Joe Biden decried the “bluster” and “loose talk” of his opponent
at Thursday’s debate, repeating the phrase several times. Coming
from Biden, one of the most blustery pols in American history, the
charge was particularly rich. Paul Ryan’s unflashy sobriety in
contrast to Biden’s smirking theatrics made the vice president’s
complaint even less credible.
Biden spent much of the evening flashing his toothy grin in
faux-amusement at supposed whoppers from Ryan. And when the vice
president wasn’t smirking, he was faking up anger. A pol who
vacillates between amusement and anger within a few seconds
shouldn’t be taken very seriously.
Biden was clearly instructed by Axelrod and company to come out
swinging, and he complied dutifully.

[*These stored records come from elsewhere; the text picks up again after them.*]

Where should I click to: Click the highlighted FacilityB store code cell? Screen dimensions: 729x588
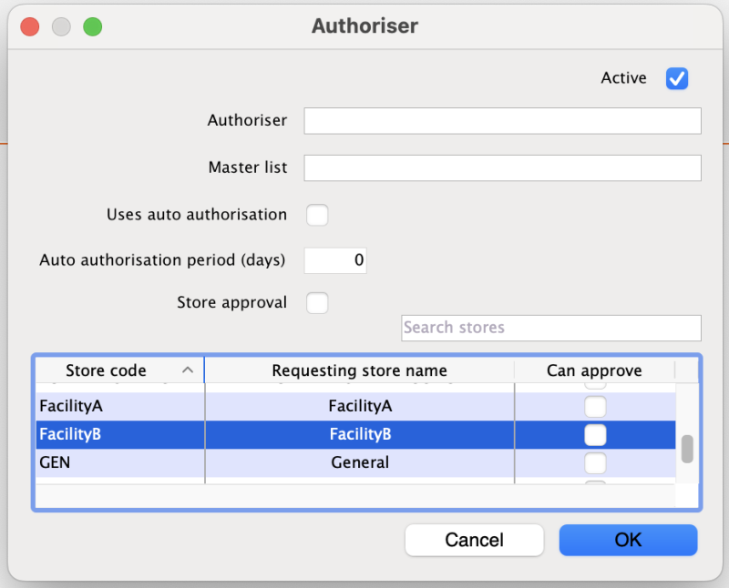[x=118, y=435]
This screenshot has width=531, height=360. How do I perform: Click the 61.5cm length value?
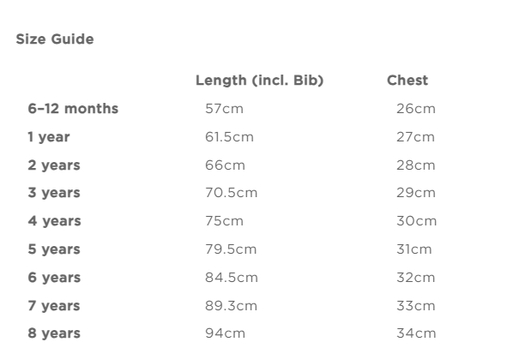pyautogui.click(x=229, y=137)
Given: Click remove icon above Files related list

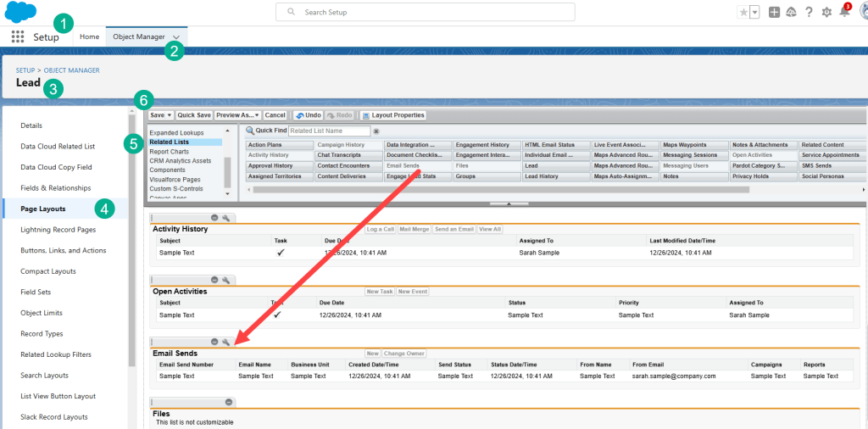Looking at the screenshot, I should pyautogui.click(x=228, y=402).
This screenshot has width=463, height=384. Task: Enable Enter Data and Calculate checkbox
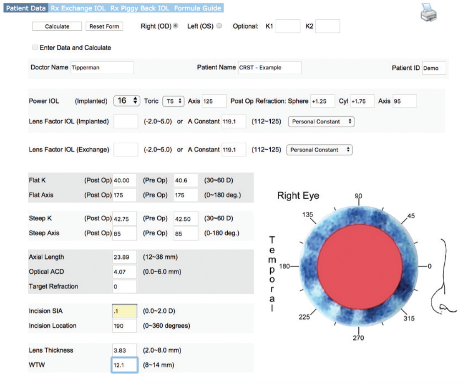tap(35, 48)
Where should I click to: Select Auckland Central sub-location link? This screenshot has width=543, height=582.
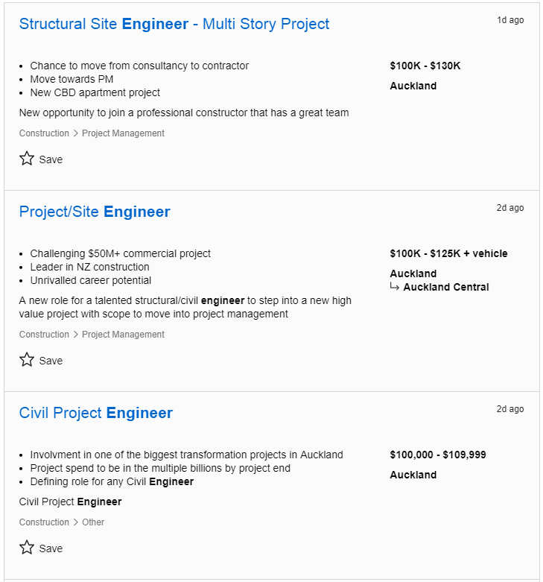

But he mostly hit air. This
debate probably won’t make the slightest bit of difference in the
race. Desperate for a morale boost after Obama’s anemic
performance, liberals no doubt found Biden’s aggressive approach
welcome. But they can hardly claim victory. A debater who has to
sigh and smirk that much can’t be winning.
Biden was the supposed elder statesman in the room, but the
undignified theatrics undercut that image. They bordered on
buffoonery. The foolish hothead in the debate was not the young
congressman but the aged vice president, too restless and rude to
let his opponent finish an answer. The fool who persists in his
folly becomes wise, said the poet William Blake. Not in Joe Biden’s
case. He remains the old fool. Ryan at one point even had to calm
Biden down. Ryan told him to stop interrupting and took a dig at
the post-Obama debate “duress” that explained his rude and
hyperactive behavior.
After the congressman made a reference to tax cuts leading to
higher tax revenues under John F. Kennedy, Biden saw a chance to
play Lloyd Bentsen to Ryan’s Dan Quayle: “Oh, now you are Jack
Kennedy?” But the moment fell flat. Biden is no Lloyd Bentsen and
Ryan is no Dan Quayle.
Ryan wasn’t spectacular but he performed adequately. He had a
few good lines at the ready to deflate Biden’s claims, such as
“Watch out middle class: the tax bill is coming to you.”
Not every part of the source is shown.